● **WHAT IS BEING ASKED**: What is needed is an exact copy of all the entries.

[Stored data]
______________________________

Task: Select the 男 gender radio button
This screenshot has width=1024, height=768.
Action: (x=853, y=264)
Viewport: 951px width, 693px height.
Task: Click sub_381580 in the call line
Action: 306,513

______________________________

● **REPLY**:
Task: Select the 男 gender radio button
This screenshot has width=1024, height=768.
Action: (x=853, y=264)
Viewport: 951px width, 693px height.
Task: Click sub_381580 in the call line
Action: 306,513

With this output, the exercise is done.